Yuval Noah Harari, Sapiens: História Breve da Humanidade

A agricultura é uma atividade com cerca de dez mil anos que mudou os hábitos humanos de forma considerável. Passámos a destruir a floresta que nos abrigava e alimentava para providenciar áreas de cultivo. Todo o processo foi gradual e foi alterando a nossa visão sobre a  envolvente ao meio onde agora nos acolhíamos, criávamos os nossos animais domesticados e construíamos as nossas habitações. Acabámos por ter necessidade de domesticar também a própria floresta, controlar os medos e lutar contra as ameaças que pulavam as cercas e competiam por aquilo que produzíamos. Foi esse o motivo que nos levou a temer e amaldiçoar o que estava para lá do espaço sobre o qual já não tínhamos controle. Foi assim que se iniciou o processo que levou à recente descoberta da agricultura moderna. E o crescimento populacional aguçou ainda mais o nosso engenho.

Qualquer solo sujeito à atividade agrícola é um solo que pode ficar facilmente exposto ao esgotamento de nutrientes e à erosão.

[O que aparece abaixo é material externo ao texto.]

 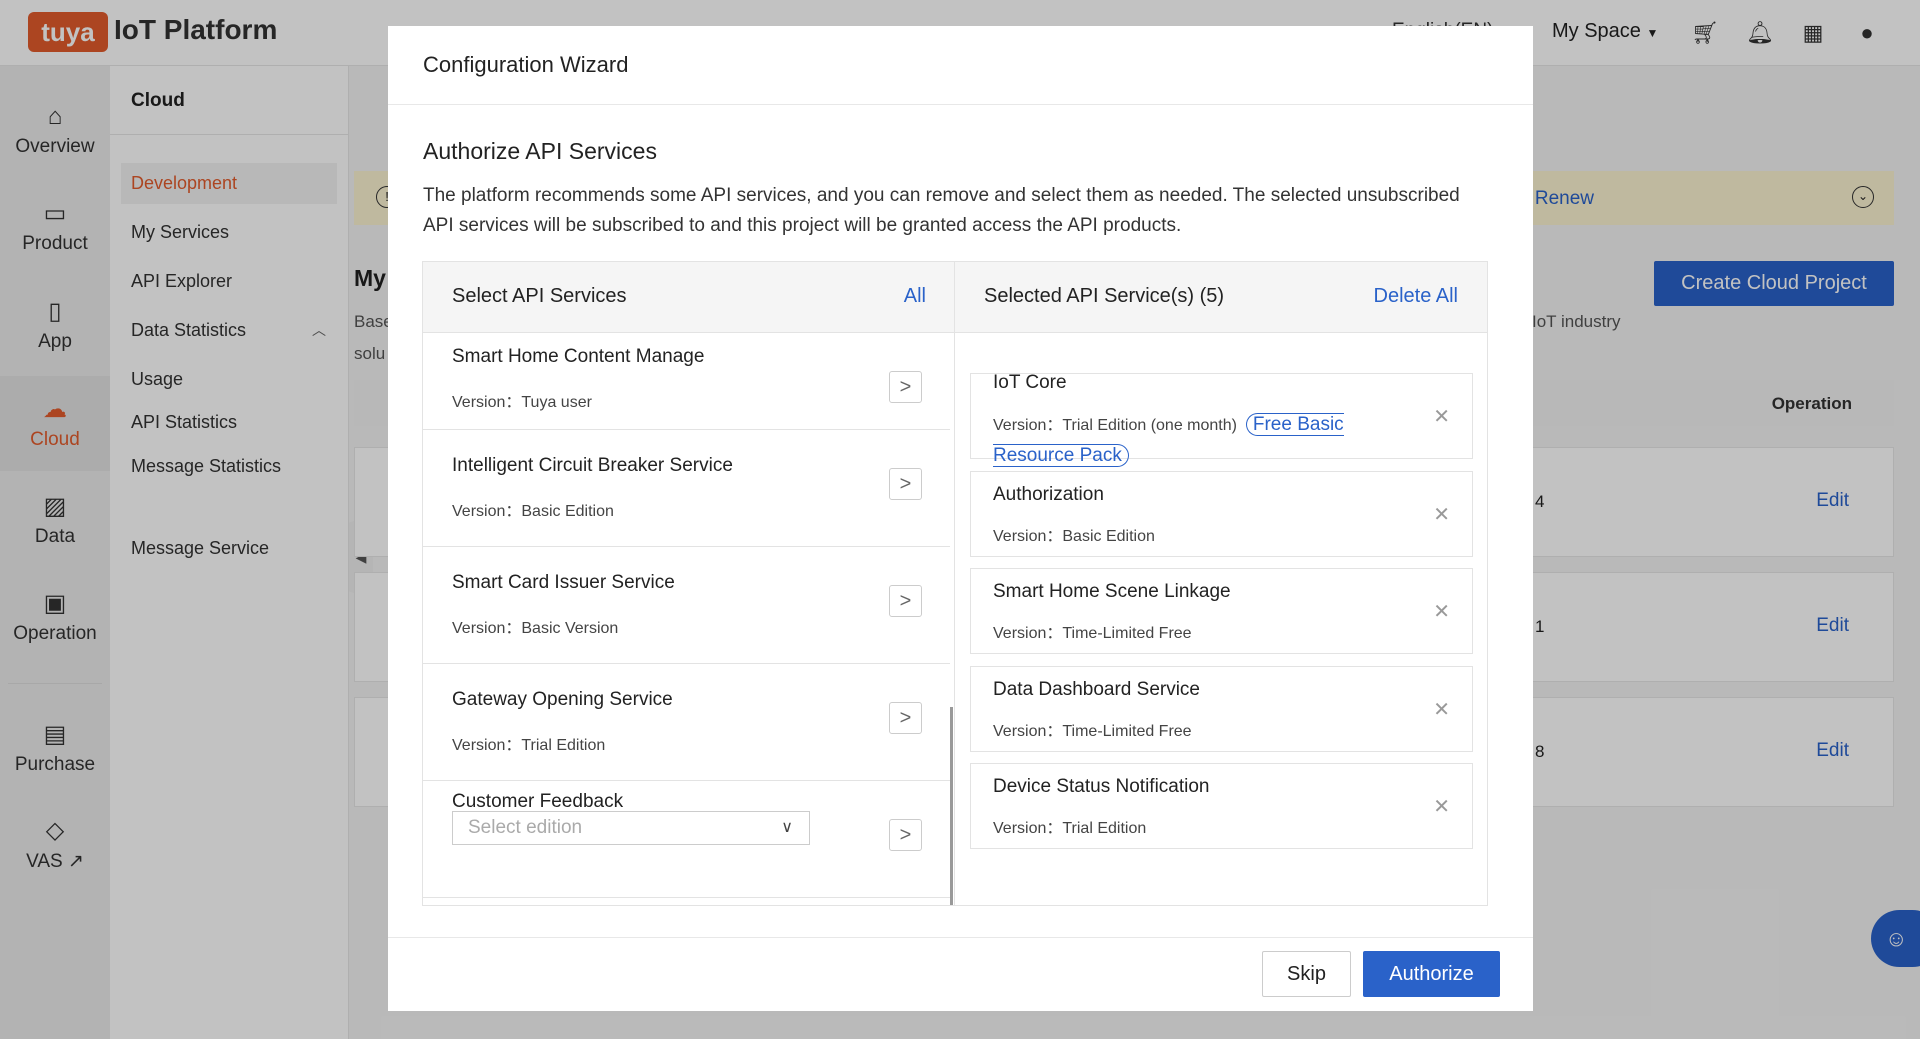 What do you see at coordinates (1048, 494) in the screenshot?
I see `service-name: Authorization` at bounding box center [1048, 494].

Tudo o que retiramos da terra, alimentou-se dela e nós vamo-nos alimentar, incorporando outros nutrientes que, entretanto, foram produzidos pelas plantas que cultivamos e pelos animais que criamos. Se juntarmos a este fenómeno a ação erosiva e o assoreamento causados pela água e o vento, é assim que os solos vão empobrecendo.

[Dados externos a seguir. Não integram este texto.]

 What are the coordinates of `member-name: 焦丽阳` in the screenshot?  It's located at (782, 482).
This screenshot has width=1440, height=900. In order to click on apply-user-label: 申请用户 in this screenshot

O desenvolvimento tecnológico e industrial permitiu mecanizar cada vez mais a agricultura e  descobrir fertilizantes de síntese e produtos de combate a pragas e de “esterilização” dos solos, ou seja, uma variadíssima gama de adubos, fungicidas, inseticidas, acaricidas, herbicidas e afins, de uso simplificado, mas nem sempre feito de forma adequada. Percorremos um extenso e sinuoso caminho até conseguirmos produzir alimentos suficientes para nos alimentar a todos, criar excedentes em determinadas áreas do globo e desperdiçar, inclusivamente, uma enorme quantidade de bens produzidos, que, caso fossem bem distribuídos por toda a população humana, seriam capazes de lhe matar completamente a fome.

Contudo, o percurso atrás descrito foi sendo feito com uma série de atropelos ao ambiente, com um impacto brutal sobre a biodiversidade e com uma utilização de recursos hídricos e matérias primas absolutamente calamitosa. Quase todos beneficiamos disso, nomeadamente, no mundo ocidental. Porém, há ainda uma certa tendência para acharmos que a nossa espécie está salvaguardada de tudo, apesar de alguns de nós perecermos por fome e doenças provocadas por desequilíbrios alimentares e ingestão residual de produtos nocivos, inclusivamente, alguns inseridos na própria cadeia alimentar.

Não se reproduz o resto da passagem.